How Chaos Control Is Changing The World
Presenter:
Dr. Sabine Hossenfelder
Time:
15:51
Summary
Physicists have known that it's possible to control chaotic systems without just making them even more chaotic since the 1990s. But in the past 10 years this field has really exploded thanks to machine learning.
Transcript
Chaos Control is not easy, as our parents know. Indeed, it's so difficult you might think it's just impossible. After all, true chaos means that even the tiniest changes can have large and in practice, unpredictable consequences, like the butterfly in China that causes a tornado in Texas. If chaotic systems are so sensitive to small perturbations, trying to correct them could just make things worse. Maybe it's easier to let little Paul throw the spaghetti at the wall and clean up later. But surprisingly, it's indeed possible to control chaos. Just exactly. What is Chaos Control? How does it work? And what can we do with it? That's what we'll talk about today.

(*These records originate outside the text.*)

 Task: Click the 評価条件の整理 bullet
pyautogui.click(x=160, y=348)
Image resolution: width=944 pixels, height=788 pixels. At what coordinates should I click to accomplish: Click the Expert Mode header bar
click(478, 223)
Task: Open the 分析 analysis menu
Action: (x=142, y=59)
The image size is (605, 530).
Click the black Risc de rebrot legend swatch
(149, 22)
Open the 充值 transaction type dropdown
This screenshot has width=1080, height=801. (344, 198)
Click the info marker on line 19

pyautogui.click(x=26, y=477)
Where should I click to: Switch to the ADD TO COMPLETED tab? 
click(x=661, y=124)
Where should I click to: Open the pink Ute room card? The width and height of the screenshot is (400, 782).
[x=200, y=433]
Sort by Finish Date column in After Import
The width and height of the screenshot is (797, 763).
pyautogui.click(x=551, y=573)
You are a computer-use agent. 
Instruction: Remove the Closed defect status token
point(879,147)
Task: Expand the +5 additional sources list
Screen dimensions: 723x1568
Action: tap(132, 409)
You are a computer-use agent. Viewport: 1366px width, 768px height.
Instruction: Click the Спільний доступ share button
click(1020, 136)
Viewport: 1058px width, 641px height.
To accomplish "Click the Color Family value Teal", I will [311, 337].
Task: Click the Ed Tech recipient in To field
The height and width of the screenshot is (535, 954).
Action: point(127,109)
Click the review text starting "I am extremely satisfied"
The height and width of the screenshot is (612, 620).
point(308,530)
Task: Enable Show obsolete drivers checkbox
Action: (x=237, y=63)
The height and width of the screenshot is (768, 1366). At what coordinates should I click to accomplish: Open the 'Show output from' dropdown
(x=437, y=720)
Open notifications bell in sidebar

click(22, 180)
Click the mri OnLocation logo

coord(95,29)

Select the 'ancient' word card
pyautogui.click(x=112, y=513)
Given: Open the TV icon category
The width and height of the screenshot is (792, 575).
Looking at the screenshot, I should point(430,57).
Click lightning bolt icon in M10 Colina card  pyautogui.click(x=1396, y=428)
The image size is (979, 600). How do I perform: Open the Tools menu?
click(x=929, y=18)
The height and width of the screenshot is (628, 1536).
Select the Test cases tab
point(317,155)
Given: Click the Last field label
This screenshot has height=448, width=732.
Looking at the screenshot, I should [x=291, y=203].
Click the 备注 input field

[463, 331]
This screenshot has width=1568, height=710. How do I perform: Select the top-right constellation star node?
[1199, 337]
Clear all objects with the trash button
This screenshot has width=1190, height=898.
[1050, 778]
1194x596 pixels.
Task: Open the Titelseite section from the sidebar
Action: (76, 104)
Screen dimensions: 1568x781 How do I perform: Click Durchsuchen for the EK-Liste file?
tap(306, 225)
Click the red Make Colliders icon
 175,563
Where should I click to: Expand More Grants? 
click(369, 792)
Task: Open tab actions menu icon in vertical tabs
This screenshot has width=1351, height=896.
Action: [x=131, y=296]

Chaos sounds mysterious, like something anomalous, a disruption of the normal order of things. But in fact, chaos is everywhere. The solar system, for example, is chaotic. In illustrations, the solar system looks like the most orderly thing ever, but we only know it to be stable for the next few million years after that, it's possible that one or the other planet gets spontaneously derailed from its orbit. The planet that's most likely to be affected by chaos is luckily not earth, but mercury.